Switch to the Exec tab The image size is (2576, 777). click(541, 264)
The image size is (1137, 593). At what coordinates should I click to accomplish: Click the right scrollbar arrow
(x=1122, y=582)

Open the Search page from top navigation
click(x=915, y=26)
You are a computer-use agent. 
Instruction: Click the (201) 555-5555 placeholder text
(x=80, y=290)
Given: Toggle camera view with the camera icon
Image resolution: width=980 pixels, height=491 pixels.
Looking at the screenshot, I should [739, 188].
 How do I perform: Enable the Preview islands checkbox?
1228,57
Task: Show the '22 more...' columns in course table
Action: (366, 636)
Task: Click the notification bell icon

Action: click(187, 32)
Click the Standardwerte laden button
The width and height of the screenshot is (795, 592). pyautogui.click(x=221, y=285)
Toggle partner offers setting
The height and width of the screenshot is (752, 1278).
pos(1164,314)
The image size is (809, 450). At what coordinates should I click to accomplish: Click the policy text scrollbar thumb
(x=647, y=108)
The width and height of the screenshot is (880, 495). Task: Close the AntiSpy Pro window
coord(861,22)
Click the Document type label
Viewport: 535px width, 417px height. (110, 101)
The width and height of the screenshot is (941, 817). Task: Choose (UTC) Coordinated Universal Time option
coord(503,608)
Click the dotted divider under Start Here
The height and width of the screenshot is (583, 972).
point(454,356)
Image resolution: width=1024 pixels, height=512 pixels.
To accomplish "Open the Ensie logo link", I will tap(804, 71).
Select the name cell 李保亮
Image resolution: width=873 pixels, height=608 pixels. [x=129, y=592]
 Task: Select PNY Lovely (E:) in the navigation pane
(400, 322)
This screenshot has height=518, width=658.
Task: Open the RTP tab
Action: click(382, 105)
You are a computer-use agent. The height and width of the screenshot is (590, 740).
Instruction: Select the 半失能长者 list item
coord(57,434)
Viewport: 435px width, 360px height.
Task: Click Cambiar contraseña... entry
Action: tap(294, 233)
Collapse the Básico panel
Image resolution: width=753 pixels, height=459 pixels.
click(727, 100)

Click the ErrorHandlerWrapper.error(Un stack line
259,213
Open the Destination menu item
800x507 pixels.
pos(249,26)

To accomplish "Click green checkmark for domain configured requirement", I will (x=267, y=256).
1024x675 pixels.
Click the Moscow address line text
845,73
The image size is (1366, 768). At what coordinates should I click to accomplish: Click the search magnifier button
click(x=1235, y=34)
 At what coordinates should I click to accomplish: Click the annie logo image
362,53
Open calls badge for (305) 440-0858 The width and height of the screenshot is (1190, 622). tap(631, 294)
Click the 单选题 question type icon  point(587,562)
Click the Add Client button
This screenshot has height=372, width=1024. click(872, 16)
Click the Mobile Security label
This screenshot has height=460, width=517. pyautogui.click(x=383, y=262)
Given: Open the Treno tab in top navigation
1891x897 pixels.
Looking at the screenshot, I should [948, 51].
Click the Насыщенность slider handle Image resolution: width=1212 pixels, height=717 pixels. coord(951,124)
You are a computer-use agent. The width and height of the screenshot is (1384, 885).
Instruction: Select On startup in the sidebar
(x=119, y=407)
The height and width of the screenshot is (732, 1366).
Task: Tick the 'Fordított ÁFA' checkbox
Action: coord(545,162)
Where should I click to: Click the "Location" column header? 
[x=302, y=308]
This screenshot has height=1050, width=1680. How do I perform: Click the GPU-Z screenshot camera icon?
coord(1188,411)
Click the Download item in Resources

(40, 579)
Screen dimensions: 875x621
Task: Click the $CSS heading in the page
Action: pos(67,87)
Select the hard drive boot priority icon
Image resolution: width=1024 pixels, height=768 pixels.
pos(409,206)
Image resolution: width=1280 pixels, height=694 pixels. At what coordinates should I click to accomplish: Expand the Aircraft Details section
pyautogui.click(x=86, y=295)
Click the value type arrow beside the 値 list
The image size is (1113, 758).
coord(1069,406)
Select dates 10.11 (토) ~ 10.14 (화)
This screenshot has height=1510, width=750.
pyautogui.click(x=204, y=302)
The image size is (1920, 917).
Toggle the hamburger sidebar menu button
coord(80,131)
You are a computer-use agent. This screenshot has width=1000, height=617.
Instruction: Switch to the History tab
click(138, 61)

####

TASK BRIEF: Which lines of the listing contain the word "will"? Copy each of them.

EXERCISE RESULT:
To accomplish "Open the Ensie logo link", I will tap(804, 71).
To accomplish "Click green checkmark for domain configured requirement", I will (x=267, y=256).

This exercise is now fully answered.